Walter ist einer von bundesweit 130 der V-Bank angeschlossenen Vermögensverwaltern, alle mit Bafin-Zulassung. Fünf von ihnen analysieren exklusiv für DAS INVESTMENT.com die aktuelle Lage. Alle fünf sind langjährig am Markt, kommen aus verschiedenen Regionen der Republik und haben unterschiedliche Beratungskonzepte.

Immerhin 58 Prozent der deutschen Anleger erwarten einer Umfrage der Fondsgesellschaft Union Investment zufolge steigende Preise. Die daraus entstehenden und auch von zahlreichen Wirtschaftsexperten geschürten Ängste versuchen die von DAS INVESTMENT.com befragten Vermögensverwalter allerdings zu relativieren. „Frühestens in zwei bis drei Jahren“ erwartet etwa Thomas Buckard einen Preisschub.

Gleichwohl empfiehlt der Vorstand der Wuppertaler Vermögensverwaltung Michael Pintarelli Finanzdienstleistungen als Investitionsschwerpunkt bereits heute Aktien von eigenkapitalstarken Unternehmen, Risiken reduzierende Zertifikate auf Aktien, Währungsanlagen in Rohstoff- und Schwellenländern und als Beimischung Gold.

„Eine breite Streuung, die Gold, Immobilien und Sachwerte enthält, hilft, das Risiko zu reduzieren“, bestätigt Jürgen Schneider. Dennoch sieht auch der Vorstand der SRQ Finanzpartner mit Stammsitz in Berlin keine akute Inflationsgefahr. Schneider: „Erst in den nächsten ein bis zwei Jahren wird sich zeigen, ob die Notenbanken im Management der enormen Geldmengen das richtige Timing haben.“

Andere Marktteilnehmer halten das Inflationsszenario im Moment für unwahrscheinlich: „Eine Inflation kann nur dann kommen, wenn schlagartig das Vertrauen in das Finanzsystem kollabiert, etwa durch einen breiter angelegten Staatsbankrott“, glaubt Friedrich Huber, Geschäftsführer der Huber, Reuss & Kollegen Vermögensverwaltung.

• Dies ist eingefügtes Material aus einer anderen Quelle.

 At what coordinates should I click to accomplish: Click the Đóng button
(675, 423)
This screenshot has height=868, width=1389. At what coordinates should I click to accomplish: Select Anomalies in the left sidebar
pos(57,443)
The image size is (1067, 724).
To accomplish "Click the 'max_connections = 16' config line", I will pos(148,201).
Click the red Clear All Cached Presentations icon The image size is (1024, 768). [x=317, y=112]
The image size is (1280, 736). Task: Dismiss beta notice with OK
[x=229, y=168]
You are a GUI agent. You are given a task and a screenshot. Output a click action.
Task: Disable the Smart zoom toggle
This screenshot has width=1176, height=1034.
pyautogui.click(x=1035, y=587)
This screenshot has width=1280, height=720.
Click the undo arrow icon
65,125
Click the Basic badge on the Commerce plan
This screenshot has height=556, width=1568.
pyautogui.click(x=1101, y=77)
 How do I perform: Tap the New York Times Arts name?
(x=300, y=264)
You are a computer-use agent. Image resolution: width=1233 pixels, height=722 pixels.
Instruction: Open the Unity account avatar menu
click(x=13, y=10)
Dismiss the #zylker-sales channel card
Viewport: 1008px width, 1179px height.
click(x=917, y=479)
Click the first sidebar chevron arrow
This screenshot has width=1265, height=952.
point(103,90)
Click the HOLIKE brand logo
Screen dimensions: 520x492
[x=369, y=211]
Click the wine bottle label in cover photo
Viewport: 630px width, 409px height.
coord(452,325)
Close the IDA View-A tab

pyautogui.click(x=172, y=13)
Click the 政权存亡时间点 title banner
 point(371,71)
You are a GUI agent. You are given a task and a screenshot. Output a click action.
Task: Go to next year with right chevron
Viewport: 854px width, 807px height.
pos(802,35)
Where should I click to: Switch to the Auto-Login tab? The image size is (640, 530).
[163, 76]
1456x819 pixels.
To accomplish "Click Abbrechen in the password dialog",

Kurzfristig hält der Münchner Vermögensverwalter das Gegenteil, nämlich Deflation, für wahrscheinlicher. „Die Staaten müssen ihre Schulden irgendwie refinanzieren, und ohne weitere Steuererhöhungen wird das nicht gehen. Dies wird die Wirtschaft eher bremsen.“

Depot: Langweilig ist überlegen

„Ein Depot muss sowohl auf ein inflationäres als auch auf ein deflationäres Szenario vorbereitet sein“, fasst Friedhelm Spiekermann von Spiekermann & Co. in Osnabrück zusammen. Sein Rat: Sachwerte wie Immobilien oder Aktien leisten einen guten Beitrag dazu, die Vermögenswerte zu streuen.

„Es klingt zwar langweilig, aber ein ausgewogenes Depot aus erstklassigen Anleihen, Aktien, ein wenig Gold und strategischer Liquidität ist langfristig jeder einseitig ausgerichteten Anlage überlegen“, so Spiekermann.